• **SELECTED EXCERPT**
....

I know that the sentiments of the students and the parents are somewhat divergent at this point. As students, you are eager to get on with your life at Duke. You are somewhat bewildered by all the things that are new, picking up the first cues that have come your way about what you're expected to do here and what everybody else is doing; and you are just as glad that the 'rents are about to take off and let you concentrate on the business at hand. As parents, many of you are experiencing some separation anxiety, it's hard to leave your child in a new place and turn the car around and face towards home without them; and you may be inclined to linger for awhile to make sure they have absolutely the right bed sheets and laundry hamper and that everything is in place in the new room they will call home....
Let me pose this morning two specific, contrasting images to help bring into focus the way you will spend your time here at Duke.
First, The Sower.

....

• **GOAL OF THE EXERCISE**
From the welcome address to new Duke students and their parents, return the passage starting with "I know that" and going on through "will call home....", copied word for word.

• **STORED DATA**
....

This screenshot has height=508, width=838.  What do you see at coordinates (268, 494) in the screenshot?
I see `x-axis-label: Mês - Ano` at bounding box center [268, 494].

....

• **RESPONSE BELOW**
I know that the sentiments of the students and the parents are somewhat divergent at this point. As students, you are eager to get on with your life at Duke. You are somewhat bewildered by all the things that are new, picking up the first cues that have come your way about what you're expected to do here and what everybody else is doing; and you are just as glad that the 'rents are about to take off and let you concentrate on the business at hand. As parents, many of you are experiencing some separation anxiety, it's hard to leave your child in a new place and turn the car around and face towards home without them; and you may be inclined to linger for awhile to make sure they have absolutely the right bed sheets and laundry hamper and that everything is in place in the new room they will call home....